Exercise details:
Print, word for word, the line containing "Open the Agendamento settings section" and all lines beneath it to the end of the entries below. Pictures do not belong in the copy.

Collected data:
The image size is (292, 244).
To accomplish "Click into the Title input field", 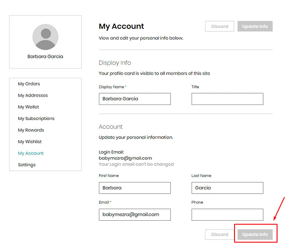I will point(227,99).
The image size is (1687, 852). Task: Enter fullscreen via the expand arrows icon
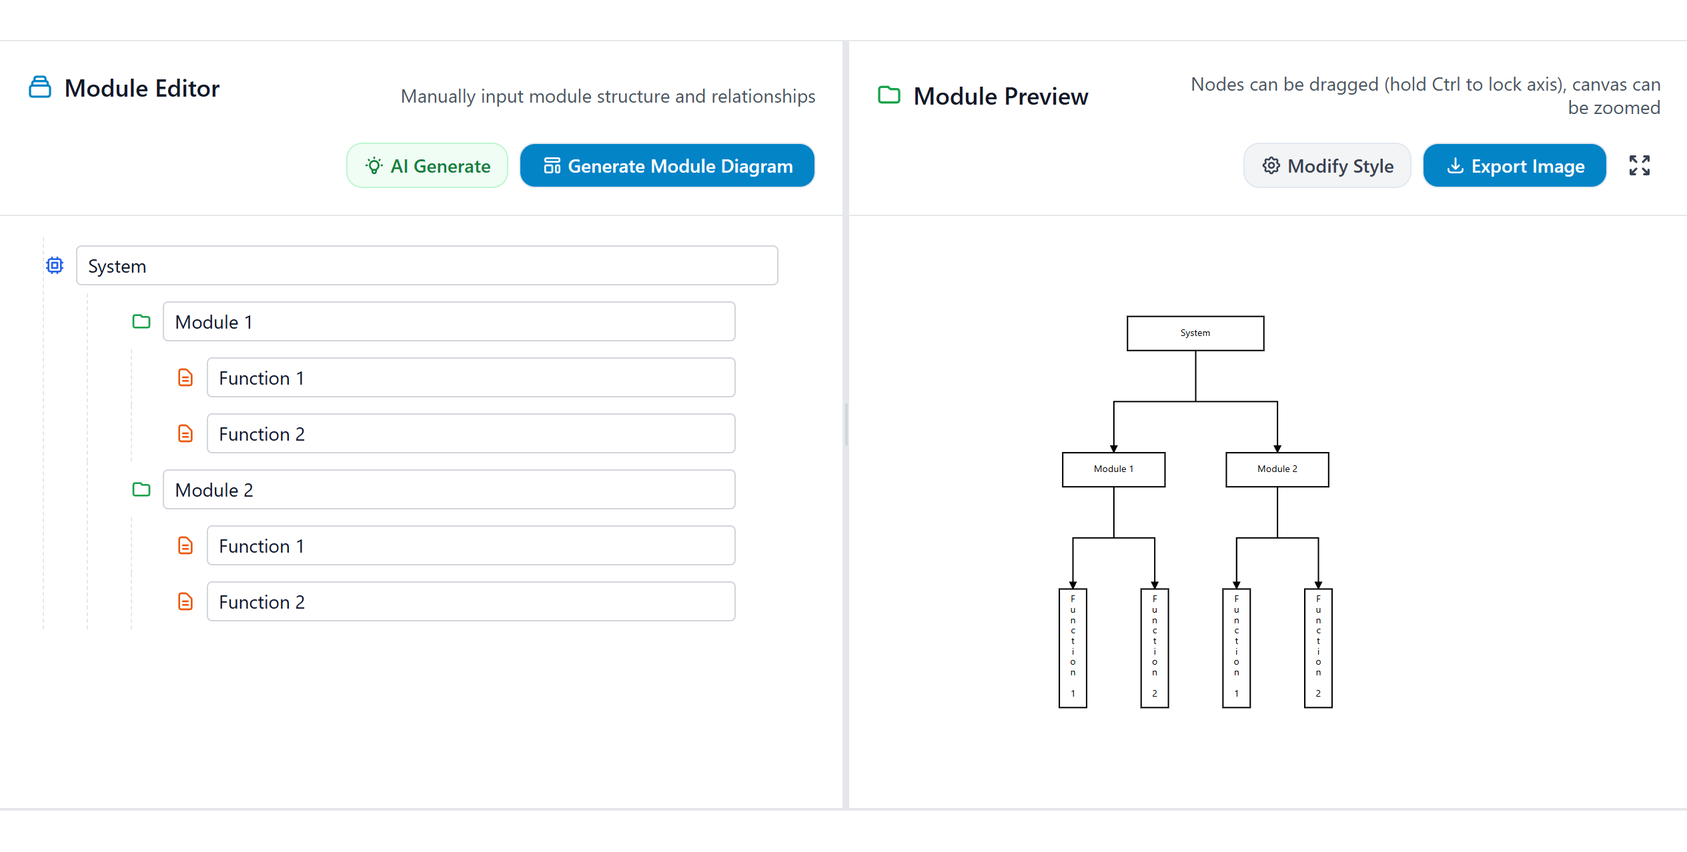click(x=1639, y=165)
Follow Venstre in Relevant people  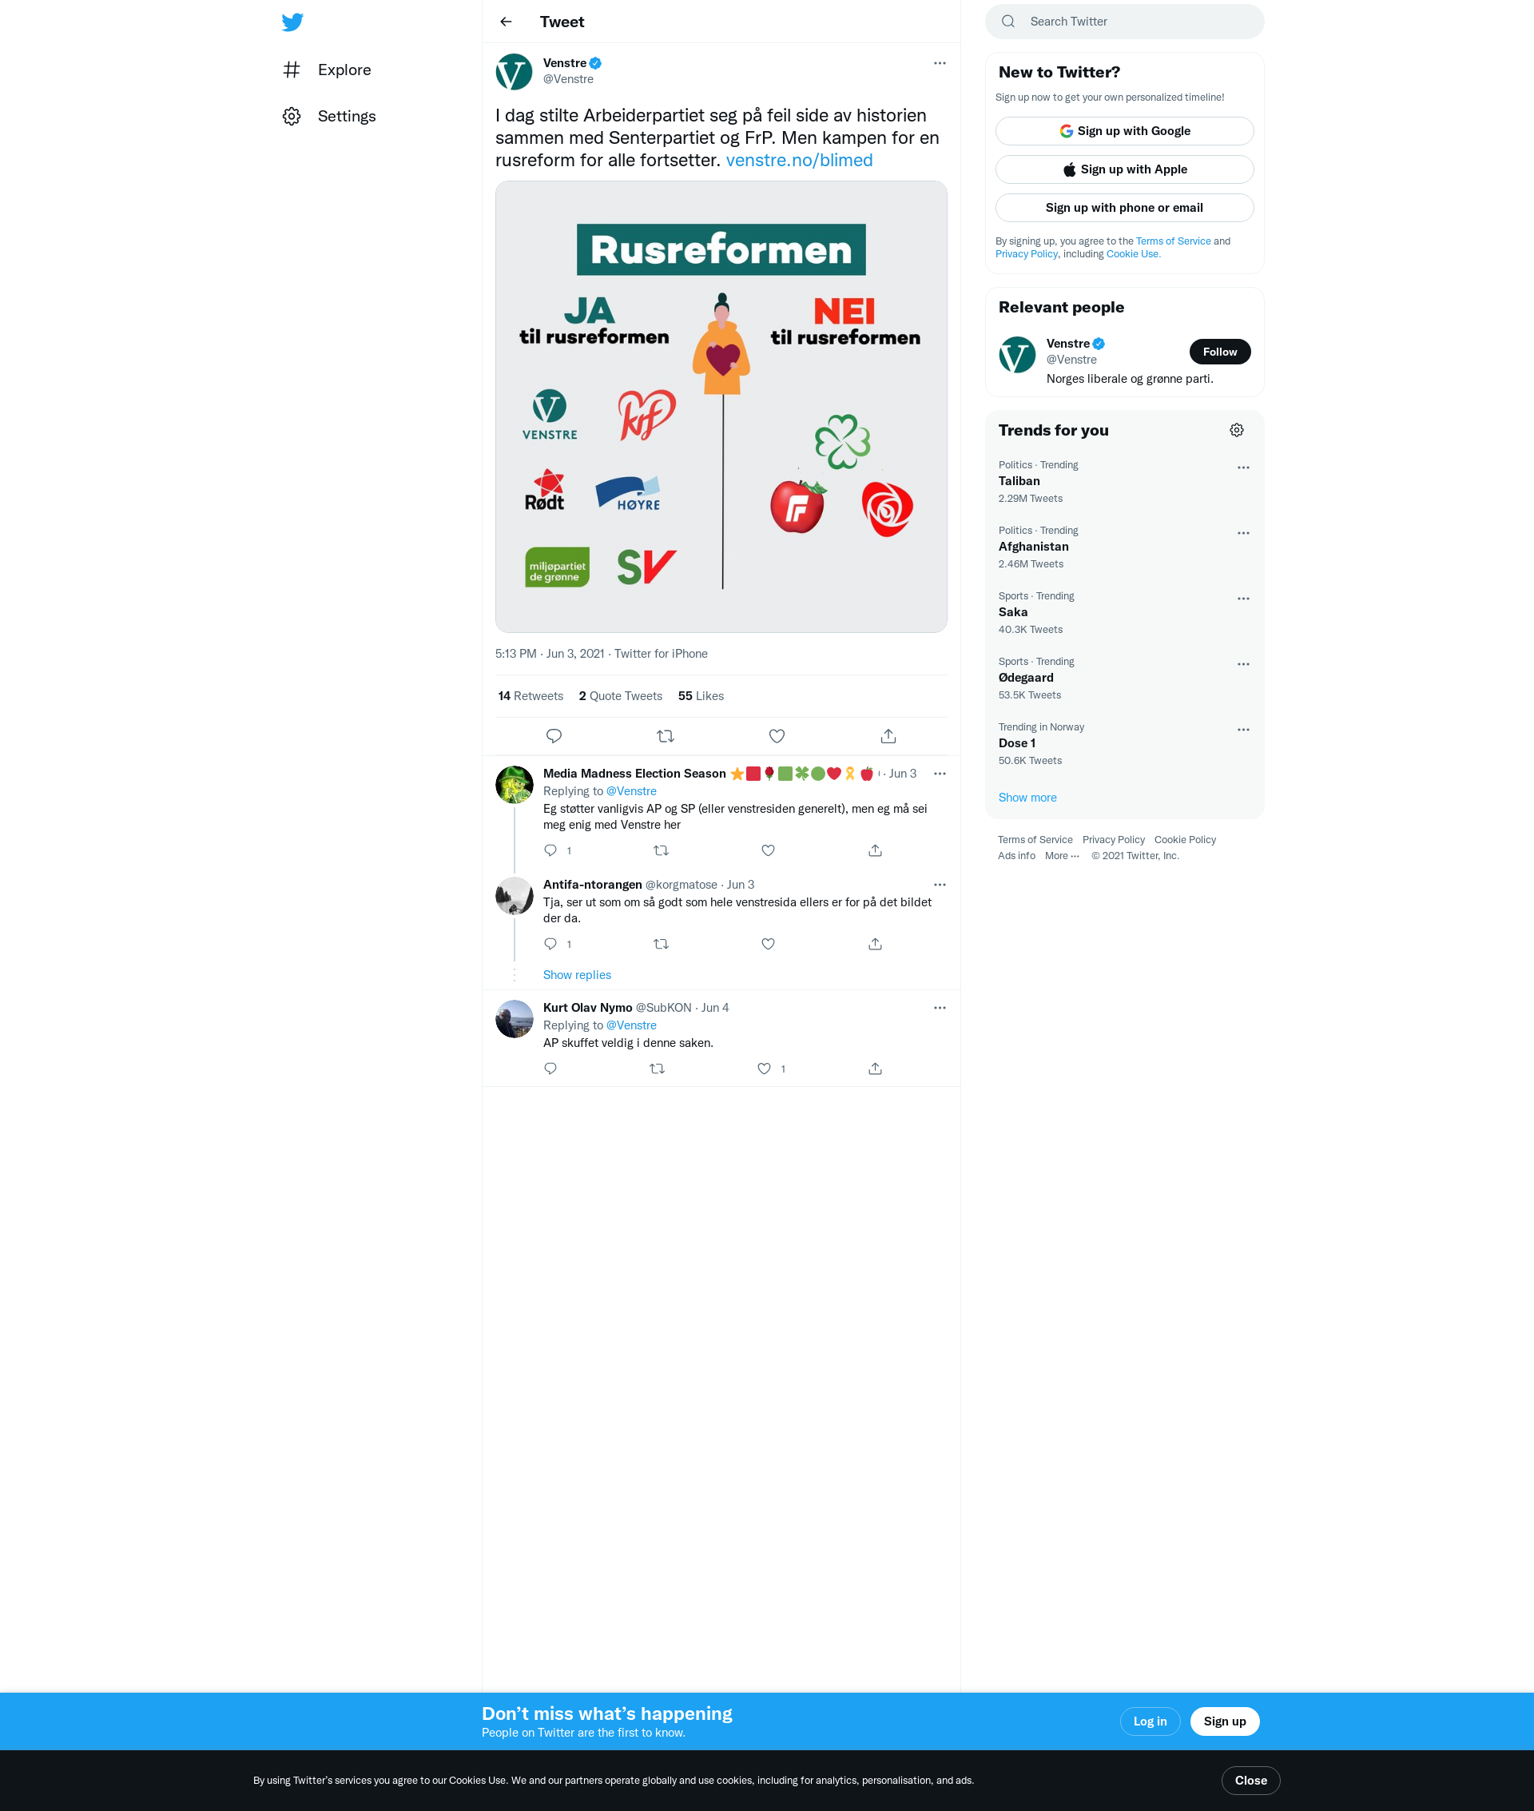[x=1219, y=351]
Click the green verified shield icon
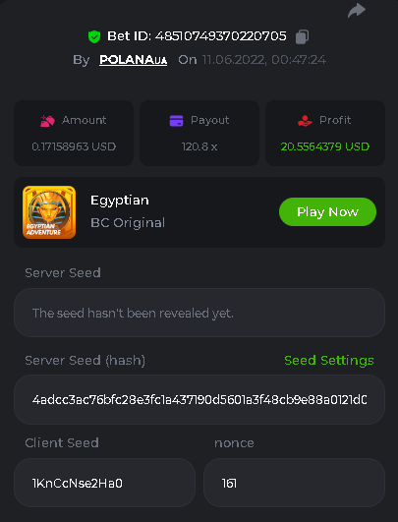 94,36
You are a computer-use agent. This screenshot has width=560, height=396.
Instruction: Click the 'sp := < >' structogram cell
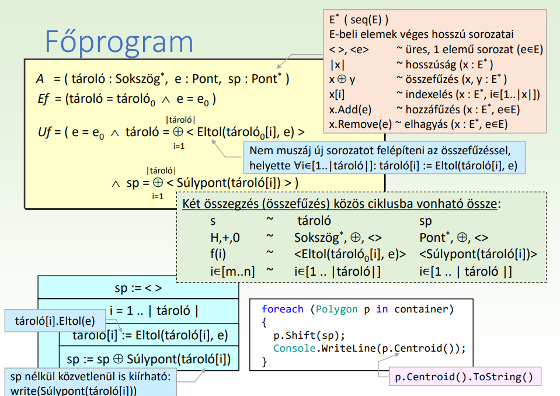click(x=138, y=288)
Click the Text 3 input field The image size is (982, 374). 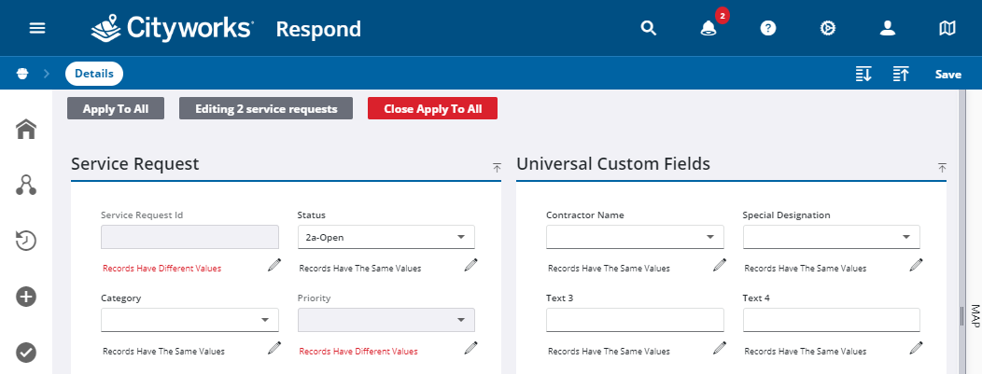click(x=635, y=320)
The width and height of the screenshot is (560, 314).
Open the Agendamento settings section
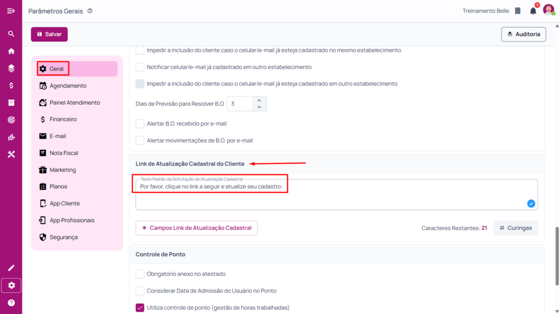[68, 86]
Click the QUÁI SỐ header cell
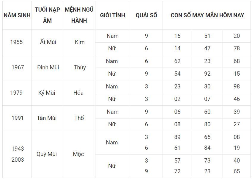Screen dimensions: 252x181 click(x=146, y=15)
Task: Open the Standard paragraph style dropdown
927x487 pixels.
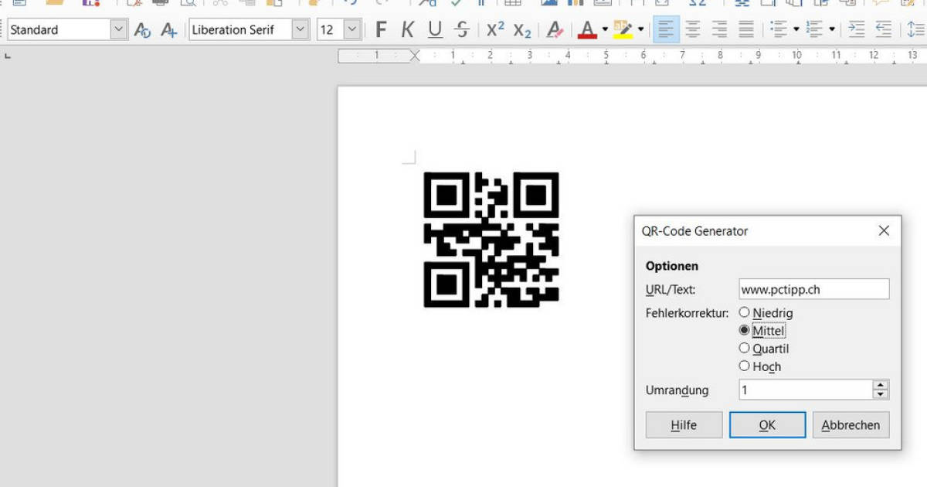Action: click(x=120, y=29)
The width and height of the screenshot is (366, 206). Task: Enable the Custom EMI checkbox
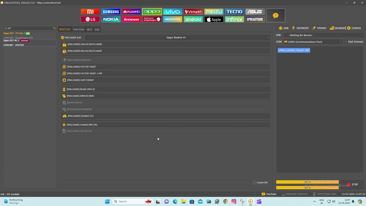pyautogui.click(x=254, y=183)
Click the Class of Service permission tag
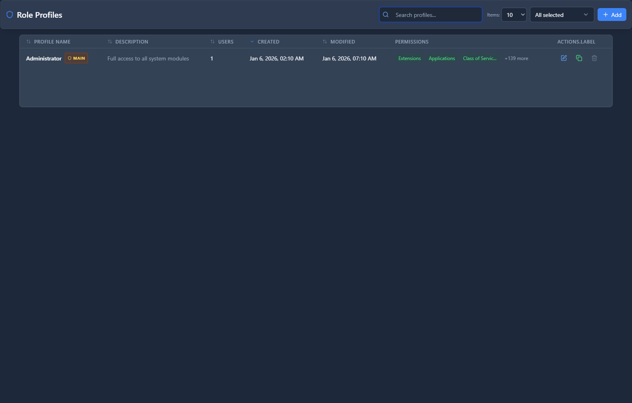This screenshot has height=403, width=632. (x=479, y=58)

Response:
Open the Agendamento settings section
[68, 86]
Click the QUÁI SỐ header cell
Screen dimensions: 252x181 click(x=146, y=15)
Task: Open the Standard paragraph style dropdown
927x487 pixels.
Action: click(x=120, y=29)
The width and height of the screenshot is (366, 206). Task: Enable the Custom EMI checkbox
pyautogui.click(x=254, y=183)
Click the Class of Service permission tag
This screenshot has height=403, width=632. (x=479, y=58)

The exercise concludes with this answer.